_Problem description_
All that should be output is the block of lines below from the line with "Given: Zoom in with the magnifier plus icon" to the line with "1304x820 pixels.", both included, exactly as written.

_Recorded information_
----------------------------------------

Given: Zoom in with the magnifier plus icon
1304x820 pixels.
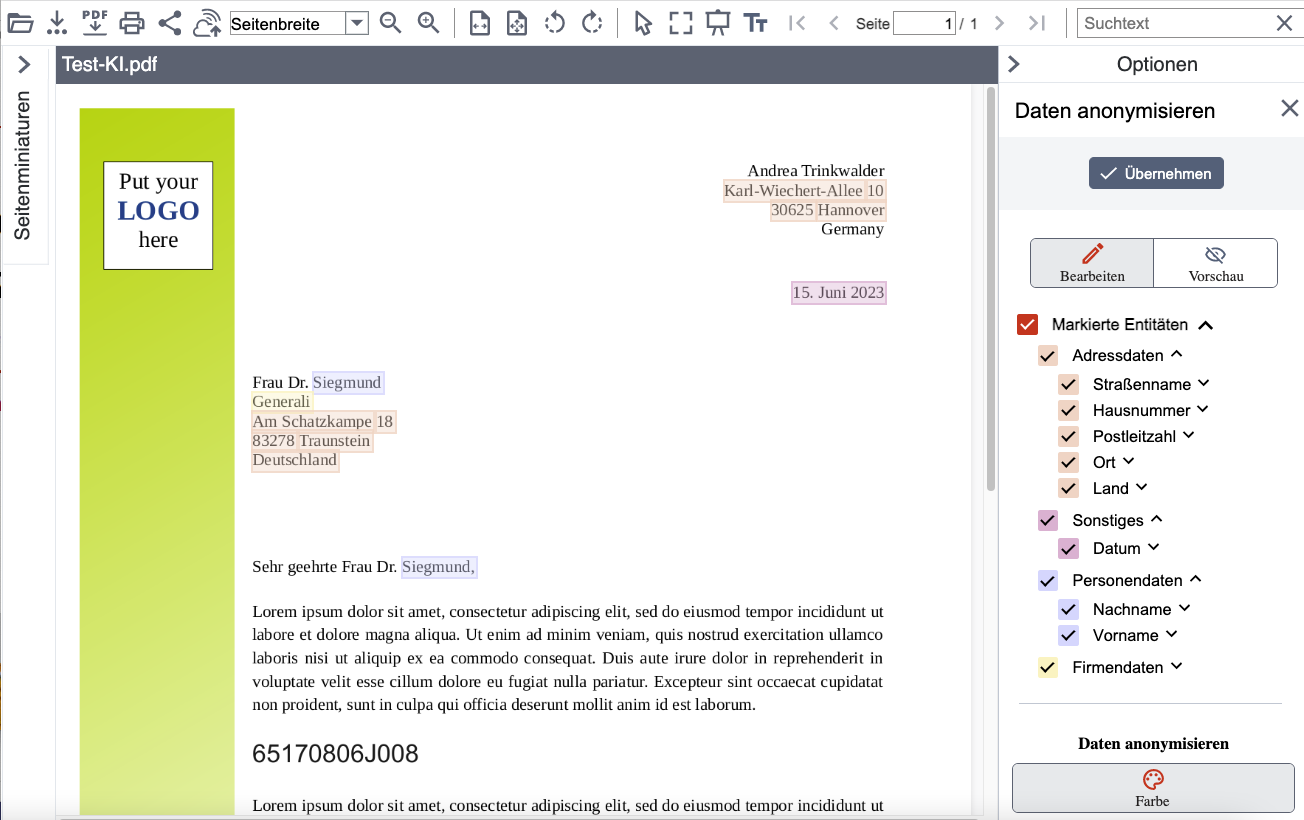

----------------------------------------

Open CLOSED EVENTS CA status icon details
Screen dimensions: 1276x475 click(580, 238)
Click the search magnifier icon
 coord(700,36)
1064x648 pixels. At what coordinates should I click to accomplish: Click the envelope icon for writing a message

----------------------------------------

_Exercise result_
Given: Zoom in with the magnifier plus icon
1304x820 pixels.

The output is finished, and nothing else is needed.